The sign up link for the Enterprise API, you know the thing that costs $42k/month, is just a Google Form doc…

In the Enterprise sign up form they make it seem like the Enterprise APIs don’t change. The Enterprise API aren’t a superset of the V1.1/V2 API, they’re fairly different and limited in scope.

So what happens to the hundreds of companies who need more access than the crap-o level provides? IFTTT, ZenDesk, Buffer, Block Party, etc…

Ben Ubois:

Feedbin’s Twitter access was revoked because “this App has violated Twitter Rules and policies.” Which is the same message many Twitter clients received in January when Twitter first started turning off API access. […] This means the end of Twitter support in Feedbin.

Brent Simmons:

We’ll have till the end of April, it looks like, before we have to turn off Twitter integration in NetNewsWire.

Manton Reece:

For Micro.blog, we plan to support cross-posting for a limited number of months, to let folks wind down their use of Twitter. There’s no future on Twitter so all we can do is smooth over the shutdown for customers.

Dave Winer:

Every developer who built on Twitter has had to make a decision about what to do as their API is changing in the next few days.

Here’s my plan. I’m not going with them. If the API changes break my software, so be it.

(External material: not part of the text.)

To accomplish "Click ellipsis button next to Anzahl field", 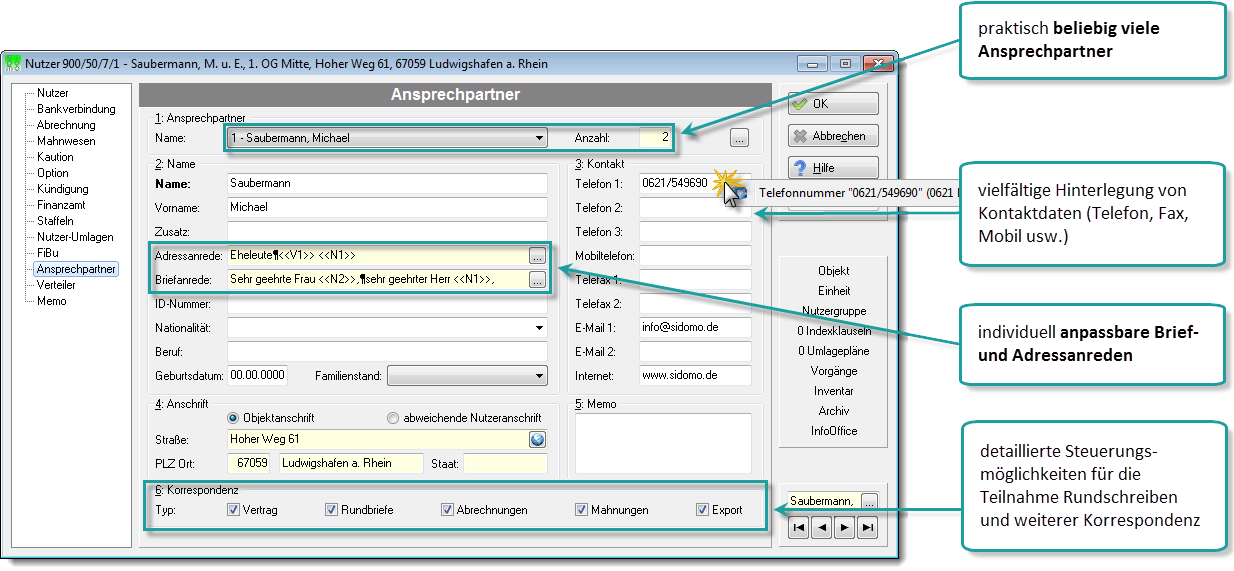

We had a good run.

Ryan Barrett (via Hacker News):

I’d just like to draw your attention to this page that shows Twitter employees’ posts here on this forum, in chronological order, descending.

Before December, a large number of employees posted here regularly on a wide range of topics. Over the last few months, only a single Twitter employee has posted here consistently, and only about the Ads API.

[…]

I conclude that the Twitter API is now effectively unmaintained. I expect the company will only touch it when they get a misguided edict from the top – for example, the upcoming free API lobotomy. When that happens, I expect it will be done by engineers from the other side of the org, who don’t know the code or systems much or at all, and will probably break more than they “fix.”